## Problem to work on
Convert the entries below into a numbered list and omit any blank lines.

Element and text position data:
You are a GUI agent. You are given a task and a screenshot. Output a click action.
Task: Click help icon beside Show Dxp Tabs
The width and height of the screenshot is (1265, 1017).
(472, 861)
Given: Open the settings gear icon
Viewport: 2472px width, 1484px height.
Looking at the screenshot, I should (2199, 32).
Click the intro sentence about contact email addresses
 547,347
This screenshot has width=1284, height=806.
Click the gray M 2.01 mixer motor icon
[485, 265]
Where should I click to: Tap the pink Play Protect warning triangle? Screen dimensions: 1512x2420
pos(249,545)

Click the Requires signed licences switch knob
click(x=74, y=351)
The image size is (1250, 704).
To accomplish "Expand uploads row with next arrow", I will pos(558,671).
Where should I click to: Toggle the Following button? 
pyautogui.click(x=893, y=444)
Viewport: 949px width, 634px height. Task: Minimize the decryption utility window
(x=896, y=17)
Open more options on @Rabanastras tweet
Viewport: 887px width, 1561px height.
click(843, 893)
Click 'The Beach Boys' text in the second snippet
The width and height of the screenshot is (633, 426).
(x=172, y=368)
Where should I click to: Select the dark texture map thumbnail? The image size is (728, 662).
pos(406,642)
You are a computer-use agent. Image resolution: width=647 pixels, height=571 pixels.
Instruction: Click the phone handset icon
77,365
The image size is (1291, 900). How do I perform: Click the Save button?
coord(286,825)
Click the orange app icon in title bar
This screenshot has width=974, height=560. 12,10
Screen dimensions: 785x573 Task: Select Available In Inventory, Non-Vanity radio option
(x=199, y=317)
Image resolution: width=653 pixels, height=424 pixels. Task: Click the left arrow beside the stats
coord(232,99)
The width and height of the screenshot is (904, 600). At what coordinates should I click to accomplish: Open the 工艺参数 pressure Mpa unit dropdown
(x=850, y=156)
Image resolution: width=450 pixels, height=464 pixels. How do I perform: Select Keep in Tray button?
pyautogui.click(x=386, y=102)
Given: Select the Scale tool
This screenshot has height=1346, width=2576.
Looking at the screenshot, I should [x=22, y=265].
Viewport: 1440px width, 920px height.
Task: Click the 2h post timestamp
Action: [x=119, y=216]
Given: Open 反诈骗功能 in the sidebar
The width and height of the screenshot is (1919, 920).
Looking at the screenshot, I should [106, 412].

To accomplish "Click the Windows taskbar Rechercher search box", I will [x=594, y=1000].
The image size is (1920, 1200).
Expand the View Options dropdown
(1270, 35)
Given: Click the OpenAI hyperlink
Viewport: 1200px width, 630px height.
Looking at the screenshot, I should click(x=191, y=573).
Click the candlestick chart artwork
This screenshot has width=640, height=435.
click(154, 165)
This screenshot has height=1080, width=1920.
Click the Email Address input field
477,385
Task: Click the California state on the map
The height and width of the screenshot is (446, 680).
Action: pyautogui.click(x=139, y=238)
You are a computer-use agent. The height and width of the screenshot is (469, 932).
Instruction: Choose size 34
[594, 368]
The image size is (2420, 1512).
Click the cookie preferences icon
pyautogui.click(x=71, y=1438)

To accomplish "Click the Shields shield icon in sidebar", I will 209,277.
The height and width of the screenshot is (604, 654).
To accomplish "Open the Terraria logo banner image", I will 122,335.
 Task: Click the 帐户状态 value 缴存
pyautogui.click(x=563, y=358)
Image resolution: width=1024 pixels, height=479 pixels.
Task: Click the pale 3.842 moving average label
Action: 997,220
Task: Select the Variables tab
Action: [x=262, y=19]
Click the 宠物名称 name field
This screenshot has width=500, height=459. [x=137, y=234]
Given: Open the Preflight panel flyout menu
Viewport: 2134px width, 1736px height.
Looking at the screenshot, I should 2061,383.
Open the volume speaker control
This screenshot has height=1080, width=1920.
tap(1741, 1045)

## The result
1. You are a GUI agent. You are given a task and a screenshot. Output a click action.
2. Task: Click help icon beside Show Dxp Tabs
3. The width and height of the screenshot is (1265, 1017).
4. (472, 861)
5. Given: Open the settings gear icon
6. Viewport: 2472px width, 1484px height.
7. Looking at the screenshot, I should (2199, 32).
8. Click the intro sentence about contact email addresses
9.  547,347
10. This screenshot has width=1284, height=806.
11. Click the gray M 2.01 mixer motor icon
12. [485, 265]
13. Where should I click to: Tap the pink Play Protect warning triangle? Screen dimensions: 1512x2420
14. pos(249,545)
15. Click the Requires signed licences switch knob
16. click(x=74, y=351)
17. The image size is (1250, 704).
18. To accomplish "Expand uploads row with next arrow", I will pos(558,671).
19. Where should I click to: Toggle the Following button? 
20. pyautogui.click(x=893, y=444)
21. Viewport: 949px width, 634px height. Task: Minimize the decryption utility window
22. (x=896, y=17)
23. Open more options on @Rabanastras tweet
24. Viewport: 887px width, 1561px height.
25. click(843, 893)
26. Click 'The Beach Boys' text in the second snippet
27. The width and height of the screenshot is (633, 426).
28. (x=172, y=368)
29. Where should I click to: Select the dark texture map thumbnail? The image size is (728, 662).
30. pos(406,642)
31. You are a computer-use agent. Image resolution: width=647 pixels, height=571 pixels.
32. Instruction: Click the phone handset icon
33. 77,365
34. The image size is (1291, 900). How do I perform: Click the Save button?
35. coord(286,825)
36. Click the orange app icon in title bar
37. This screenshot has width=974, height=560. 12,10
38. Screen dimensions: 785x573 Task: Select Available In Inventory, Non-Vanity radio option
39. (x=199, y=317)
40. Image resolution: width=653 pixels, height=424 pixels. Task: Click the left arrow beside the stats
41. coord(232,99)
42. The width and height of the screenshot is (904, 600). At what coordinates should I click to accomplish: Open the 工艺参数 pressure Mpa unit dropdown
43. (x=850, y=156)
44. Image resolution: width=450 pixels, height=464 pixels. How do I perform: Select Keep in Tray button?
45. pyautogui.click(x=386, y=102)
46. Given: Select the Scale tool
47. This screenshot has height=1346, width=2576.
48. Looking at the screenshot, I should [x=22, y=265].
49. Viewport: 1440px width, 920px height.
50. Task: Click the 2h post timestamp
51. Action: [x=119, y=216]
52. Given: Open 反诈骗功能 in the sidebar
53. The width and height of the screenshot is (1919, 920).
54. Looking at the screenshot, I should [106, 412].
55. To accomplish "Click the Windows taskbar Rechercher search box", I will [x=594, y=1000].
56. The image size is (1920, 1200).
57. Expand the View Options dropdown
58. (1270, 35)
59. Given: Click the OpenAI hyperlink
60. Viewport: 1200px width, 630px height.
61. Looking at the screenshot, I should click(x=191, y=573).
62. Click the candlestick chart artwork
63. This screenshot has width=640, height=435.
64. click(154, 165)
65. This screenshot has height=1080, width=1920.
66. Click the Email Address input field
67. 477,385
68. Task: Click the California state on the map
69. The height and width of the screenshot is (446, 680).
70. Action: pyautogui.click(x=139, y=238)
71. You are a computer-use agent. The height and width of the screenshot is (469, 932).
72. Instruction: Choose size 34
73. [594, 368]
74. The image size is (2420, 1512).
75. Click the cookie preferences icon
76. pyautogui.click(x=71, y=1438)
77. To accomplish "Click the Shields shield icon in sidebar", I will 209,277.
78. The height and width of the screenshot is (604, 654).
79. To accomplish "Open the Terraria logo banner image", I will 122,335.
80.  Task: Click the 帐户状态 value 缴存
81. pyautogui.click(x=563, y=358)
82. Image resolution: width=1024 pixels, height=479 pixels.
83. Task: Click the pale 3.842 moving average label
84. Action: 997,220
85. Task: Select the Variables tab
86. Action: [x=262, y=19]
87. Click the 宠物名称 name field
88. This screenshot has width=500, height=459. [x=137, y=234]
89. Given: Open the Preflight panel flyout menu
90. Viewport: 2134px width, 1736px height.
91. Looking at the screenshot, I should 2061,383.
92. Open the volume speaker control
93. This screenshot has height=1080, width=1920.
94. tap(1741, 1045)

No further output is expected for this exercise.